I was flipping through the "VAX Hardware Handbook" (published 1982) and
noticed that:

	"Interrupting devices on the UNIBUS are directly
	vectored through the System Control Block (SCB)."

so I wound up moving the UNIBUS terminator directly after the memory cards,
to in effect remove all of the UNIBUS activity.  No change.  I put the
terminator back in the last UNIBUS slot, and then took out all but 1 memory
card.  No change.  I swapped the remaining memory card with each of the other
7 in turn; no change in any case.

We're kind of at the end of our rope now; it really doesn't seem like UNIBUS
has anything to do with the problem.  Let me also add that we took out all of
the CPU boards and reseated the socketed chips, also with no effect.  (The
750 did sit in a warehouse for a while before UNO-ACM aquired it..)

Does the 1-but-not-2 '%' indicate that the microcode test itself is faulty?
Has anyone else run into this kind of "random reset" problem?  Why should
the problems all start after a few weeks of flawless performance?  Any help
that anyone would be able to offer would be /greatly/ appreciated by the
members of UNO-ACM here! :-)

-/ Dave Caplinger /---------------------------------------------------------
  President, Student Chapter of ACM at the University of Nebraska at Omaha 
  acmpres@zeus.unomaha.edu       ..!uunet!unocss!dent       ACMPRES@UNOMA1

grr@cbmvax.commodore.com (George Robbins) (07/29/90)

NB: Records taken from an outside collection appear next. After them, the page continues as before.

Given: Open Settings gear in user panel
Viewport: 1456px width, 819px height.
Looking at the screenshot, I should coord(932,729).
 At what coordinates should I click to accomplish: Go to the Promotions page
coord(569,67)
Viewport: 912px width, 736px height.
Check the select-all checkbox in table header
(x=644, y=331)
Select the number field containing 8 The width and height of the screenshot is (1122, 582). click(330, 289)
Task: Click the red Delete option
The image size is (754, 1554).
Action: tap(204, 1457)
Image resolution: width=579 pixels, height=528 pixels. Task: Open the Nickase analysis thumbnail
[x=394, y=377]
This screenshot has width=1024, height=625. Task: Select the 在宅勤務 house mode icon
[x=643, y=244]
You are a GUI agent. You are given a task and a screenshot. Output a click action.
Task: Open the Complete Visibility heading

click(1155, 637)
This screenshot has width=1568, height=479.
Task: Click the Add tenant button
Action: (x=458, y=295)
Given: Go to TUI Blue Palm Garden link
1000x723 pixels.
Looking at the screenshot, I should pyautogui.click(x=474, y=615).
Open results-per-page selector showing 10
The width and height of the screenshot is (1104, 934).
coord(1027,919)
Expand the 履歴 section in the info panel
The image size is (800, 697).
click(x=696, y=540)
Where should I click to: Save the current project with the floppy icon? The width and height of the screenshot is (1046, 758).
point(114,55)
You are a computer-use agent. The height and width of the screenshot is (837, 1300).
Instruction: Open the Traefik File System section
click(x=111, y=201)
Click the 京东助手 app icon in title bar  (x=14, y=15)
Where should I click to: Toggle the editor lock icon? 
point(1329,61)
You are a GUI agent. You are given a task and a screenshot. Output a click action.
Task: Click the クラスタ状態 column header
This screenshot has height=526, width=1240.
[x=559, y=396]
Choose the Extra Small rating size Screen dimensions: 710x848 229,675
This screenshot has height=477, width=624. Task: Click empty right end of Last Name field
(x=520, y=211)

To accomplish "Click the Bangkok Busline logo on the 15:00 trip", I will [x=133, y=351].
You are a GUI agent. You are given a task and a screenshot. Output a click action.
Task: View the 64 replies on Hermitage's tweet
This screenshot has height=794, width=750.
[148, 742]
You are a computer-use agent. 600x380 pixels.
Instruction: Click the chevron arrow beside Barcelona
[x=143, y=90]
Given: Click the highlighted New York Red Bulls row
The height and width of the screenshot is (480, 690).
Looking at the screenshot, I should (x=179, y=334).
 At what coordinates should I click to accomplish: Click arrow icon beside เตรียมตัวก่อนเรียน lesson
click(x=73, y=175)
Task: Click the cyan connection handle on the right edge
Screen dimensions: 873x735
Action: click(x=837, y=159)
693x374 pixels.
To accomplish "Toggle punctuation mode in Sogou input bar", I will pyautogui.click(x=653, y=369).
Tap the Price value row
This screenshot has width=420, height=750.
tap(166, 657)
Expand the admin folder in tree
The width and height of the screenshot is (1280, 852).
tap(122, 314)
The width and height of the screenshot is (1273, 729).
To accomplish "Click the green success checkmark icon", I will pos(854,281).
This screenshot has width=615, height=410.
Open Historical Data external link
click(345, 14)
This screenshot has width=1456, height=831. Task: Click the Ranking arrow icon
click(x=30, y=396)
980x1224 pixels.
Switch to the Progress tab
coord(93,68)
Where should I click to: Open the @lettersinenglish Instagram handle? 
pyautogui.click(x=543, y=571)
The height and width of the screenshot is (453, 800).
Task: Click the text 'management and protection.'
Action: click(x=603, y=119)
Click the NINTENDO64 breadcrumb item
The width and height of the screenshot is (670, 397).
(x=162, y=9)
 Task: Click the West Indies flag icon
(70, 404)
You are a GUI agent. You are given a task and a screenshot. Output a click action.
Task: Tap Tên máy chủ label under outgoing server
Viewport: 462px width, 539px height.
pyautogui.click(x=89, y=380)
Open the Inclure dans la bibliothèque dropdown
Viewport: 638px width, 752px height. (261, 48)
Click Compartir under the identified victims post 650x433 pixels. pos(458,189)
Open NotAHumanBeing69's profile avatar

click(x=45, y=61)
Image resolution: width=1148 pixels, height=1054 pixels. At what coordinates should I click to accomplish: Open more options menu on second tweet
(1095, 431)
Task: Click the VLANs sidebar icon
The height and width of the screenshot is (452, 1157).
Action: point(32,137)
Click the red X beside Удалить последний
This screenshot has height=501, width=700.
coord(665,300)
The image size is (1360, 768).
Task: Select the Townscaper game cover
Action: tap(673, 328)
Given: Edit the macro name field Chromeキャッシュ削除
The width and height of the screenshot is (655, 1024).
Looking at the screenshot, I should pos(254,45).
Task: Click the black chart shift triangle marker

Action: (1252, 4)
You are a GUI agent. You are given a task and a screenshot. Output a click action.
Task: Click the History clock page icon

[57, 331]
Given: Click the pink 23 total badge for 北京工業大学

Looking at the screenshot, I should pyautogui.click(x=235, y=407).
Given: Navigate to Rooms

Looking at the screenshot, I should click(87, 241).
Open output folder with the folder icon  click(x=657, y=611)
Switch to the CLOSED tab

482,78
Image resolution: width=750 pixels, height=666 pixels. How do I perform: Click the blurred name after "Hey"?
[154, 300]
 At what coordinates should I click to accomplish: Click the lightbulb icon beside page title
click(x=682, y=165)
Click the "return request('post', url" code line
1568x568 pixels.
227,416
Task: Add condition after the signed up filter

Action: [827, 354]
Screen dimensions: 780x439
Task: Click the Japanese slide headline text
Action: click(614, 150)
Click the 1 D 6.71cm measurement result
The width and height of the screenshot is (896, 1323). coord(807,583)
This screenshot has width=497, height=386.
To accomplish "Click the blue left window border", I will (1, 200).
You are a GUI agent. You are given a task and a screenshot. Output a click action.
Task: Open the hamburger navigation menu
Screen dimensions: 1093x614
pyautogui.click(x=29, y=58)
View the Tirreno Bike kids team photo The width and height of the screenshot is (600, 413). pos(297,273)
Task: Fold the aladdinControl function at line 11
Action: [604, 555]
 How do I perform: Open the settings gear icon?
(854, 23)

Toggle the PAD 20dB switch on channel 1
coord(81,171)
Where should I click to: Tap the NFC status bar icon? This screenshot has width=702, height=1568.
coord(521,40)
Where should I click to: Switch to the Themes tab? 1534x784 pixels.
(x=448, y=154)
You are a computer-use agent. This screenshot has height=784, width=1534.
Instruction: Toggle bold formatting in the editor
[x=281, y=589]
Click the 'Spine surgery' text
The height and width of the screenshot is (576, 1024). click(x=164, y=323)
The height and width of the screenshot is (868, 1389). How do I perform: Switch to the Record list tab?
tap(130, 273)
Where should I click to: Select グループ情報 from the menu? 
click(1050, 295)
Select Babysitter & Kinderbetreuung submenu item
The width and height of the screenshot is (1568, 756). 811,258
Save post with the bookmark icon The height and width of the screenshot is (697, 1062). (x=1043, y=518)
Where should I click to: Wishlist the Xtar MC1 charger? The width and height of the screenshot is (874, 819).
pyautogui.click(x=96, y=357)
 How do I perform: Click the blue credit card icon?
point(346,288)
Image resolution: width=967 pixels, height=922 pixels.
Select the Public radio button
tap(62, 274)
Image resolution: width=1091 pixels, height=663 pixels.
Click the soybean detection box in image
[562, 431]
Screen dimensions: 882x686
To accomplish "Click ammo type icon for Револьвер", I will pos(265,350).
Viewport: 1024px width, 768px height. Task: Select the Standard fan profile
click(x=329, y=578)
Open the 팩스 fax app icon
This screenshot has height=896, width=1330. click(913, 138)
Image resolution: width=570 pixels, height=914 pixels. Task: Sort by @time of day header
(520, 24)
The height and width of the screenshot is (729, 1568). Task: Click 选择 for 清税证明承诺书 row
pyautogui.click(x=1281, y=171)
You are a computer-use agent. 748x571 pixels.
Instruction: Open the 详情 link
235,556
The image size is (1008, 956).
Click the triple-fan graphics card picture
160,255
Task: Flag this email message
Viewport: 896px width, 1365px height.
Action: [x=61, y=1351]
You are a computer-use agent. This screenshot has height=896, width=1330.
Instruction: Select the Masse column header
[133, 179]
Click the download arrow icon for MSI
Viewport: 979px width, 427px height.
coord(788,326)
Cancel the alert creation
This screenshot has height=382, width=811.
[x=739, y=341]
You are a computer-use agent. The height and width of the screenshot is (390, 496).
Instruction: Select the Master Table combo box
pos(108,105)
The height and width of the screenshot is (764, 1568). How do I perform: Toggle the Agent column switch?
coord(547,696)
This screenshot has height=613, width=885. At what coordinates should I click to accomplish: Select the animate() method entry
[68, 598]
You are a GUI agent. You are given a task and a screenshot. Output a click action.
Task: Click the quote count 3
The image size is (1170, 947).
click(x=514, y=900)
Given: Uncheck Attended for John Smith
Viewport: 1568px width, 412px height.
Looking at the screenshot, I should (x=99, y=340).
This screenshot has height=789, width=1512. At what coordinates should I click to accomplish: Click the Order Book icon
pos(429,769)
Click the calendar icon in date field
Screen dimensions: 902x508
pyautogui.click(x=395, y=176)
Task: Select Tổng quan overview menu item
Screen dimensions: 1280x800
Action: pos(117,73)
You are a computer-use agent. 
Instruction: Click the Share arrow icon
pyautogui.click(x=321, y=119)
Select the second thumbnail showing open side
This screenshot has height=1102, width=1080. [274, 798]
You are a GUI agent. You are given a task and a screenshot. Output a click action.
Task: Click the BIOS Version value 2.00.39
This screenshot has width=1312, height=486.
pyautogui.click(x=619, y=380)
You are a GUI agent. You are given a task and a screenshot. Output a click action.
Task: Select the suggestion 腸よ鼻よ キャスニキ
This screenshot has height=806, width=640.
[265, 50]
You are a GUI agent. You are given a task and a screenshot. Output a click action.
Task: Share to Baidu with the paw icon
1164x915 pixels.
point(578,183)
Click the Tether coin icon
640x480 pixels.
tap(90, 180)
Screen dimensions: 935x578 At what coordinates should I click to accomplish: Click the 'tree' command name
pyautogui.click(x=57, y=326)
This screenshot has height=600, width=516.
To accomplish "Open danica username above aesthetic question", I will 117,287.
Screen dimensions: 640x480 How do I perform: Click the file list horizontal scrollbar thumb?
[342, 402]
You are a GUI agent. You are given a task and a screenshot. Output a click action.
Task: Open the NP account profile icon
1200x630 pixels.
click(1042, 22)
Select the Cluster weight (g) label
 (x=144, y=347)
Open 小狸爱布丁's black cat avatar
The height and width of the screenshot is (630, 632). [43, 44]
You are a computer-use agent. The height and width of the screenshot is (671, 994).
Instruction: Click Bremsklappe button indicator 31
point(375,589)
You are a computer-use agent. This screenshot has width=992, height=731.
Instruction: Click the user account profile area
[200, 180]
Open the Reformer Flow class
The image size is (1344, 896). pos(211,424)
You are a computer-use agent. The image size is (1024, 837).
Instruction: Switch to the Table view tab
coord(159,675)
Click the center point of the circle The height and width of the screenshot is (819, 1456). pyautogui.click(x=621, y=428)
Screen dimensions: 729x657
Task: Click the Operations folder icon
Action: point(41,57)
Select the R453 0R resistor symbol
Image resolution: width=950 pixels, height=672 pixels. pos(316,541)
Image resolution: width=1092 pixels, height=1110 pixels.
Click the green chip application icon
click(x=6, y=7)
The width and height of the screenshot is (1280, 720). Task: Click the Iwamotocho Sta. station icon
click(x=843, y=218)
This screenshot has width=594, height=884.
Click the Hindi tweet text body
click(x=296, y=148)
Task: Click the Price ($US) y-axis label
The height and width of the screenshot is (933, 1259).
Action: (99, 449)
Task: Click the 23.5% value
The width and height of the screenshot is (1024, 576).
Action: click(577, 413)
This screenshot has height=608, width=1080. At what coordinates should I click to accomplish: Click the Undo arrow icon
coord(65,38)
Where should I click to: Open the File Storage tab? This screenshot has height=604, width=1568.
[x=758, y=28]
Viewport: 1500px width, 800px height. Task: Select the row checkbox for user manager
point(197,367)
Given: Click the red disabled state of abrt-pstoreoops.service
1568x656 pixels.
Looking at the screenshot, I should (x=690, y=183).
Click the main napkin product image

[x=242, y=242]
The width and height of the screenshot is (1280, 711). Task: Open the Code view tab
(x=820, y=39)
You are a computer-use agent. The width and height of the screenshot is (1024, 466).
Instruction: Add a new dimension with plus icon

In article <3035@unocss.unomaha.edu> dent@unocss.unomaha.edu (dent) writes:
> Hello...
> 
> The Student Chapter of ACM here at the Univ. of NE at Omaha owns a VAX
> 11/750, w/ 8 Megs RAM, Floating Point Accellerator, 2 RM05's, an RM03,
> a DMF32, and a DELUA. (also a TS11, plus other misc. parts)
> 
> We've been running VMS on this system for about 4 weeks, until "suddenly"
> we started getting errors about a corrupted memory cache.  The 750 would
> then start restarting itself randomly, dropping to the monitor '>>>'
> 
> All of these problems seemed to align chronologically with a board swap we
> had just performed: we took out a DZ11 board and replaced it with the DMF32
> mentioned above (which does DMA, so it doesn't seem likely that it would
> contribute to an interrupt problem...)  Because of the timing, however,
> we yanked the DMF32 back out, but the problem was still there.

Well, DMF32 boards are notorious power suckers, so it may have put your
power supply around the bend.  General advice is to 1-by-1 pull out the
CPU boards, flex a little, shove on chips, replace boards, blow dust out
of system, power supplies and fan assembly/filter, check voltages, kick
twice, cycle power and so on.

If this doesn't work, call around to used equipment vendors and see if anyone
wants to donate you another 750 or a CPU boardset, the value of bare CPU's has
declined awfully close to zero...

-- 
George Robbins - now working for,     uucp:   {uunet|pyramid|rutgers}!cbmvax!grr
but no way officially representing:   domain: grr@cbmvax.commodore.com
Commodore, Engineering Department     phone:  215-431-9349 (only by moonlite)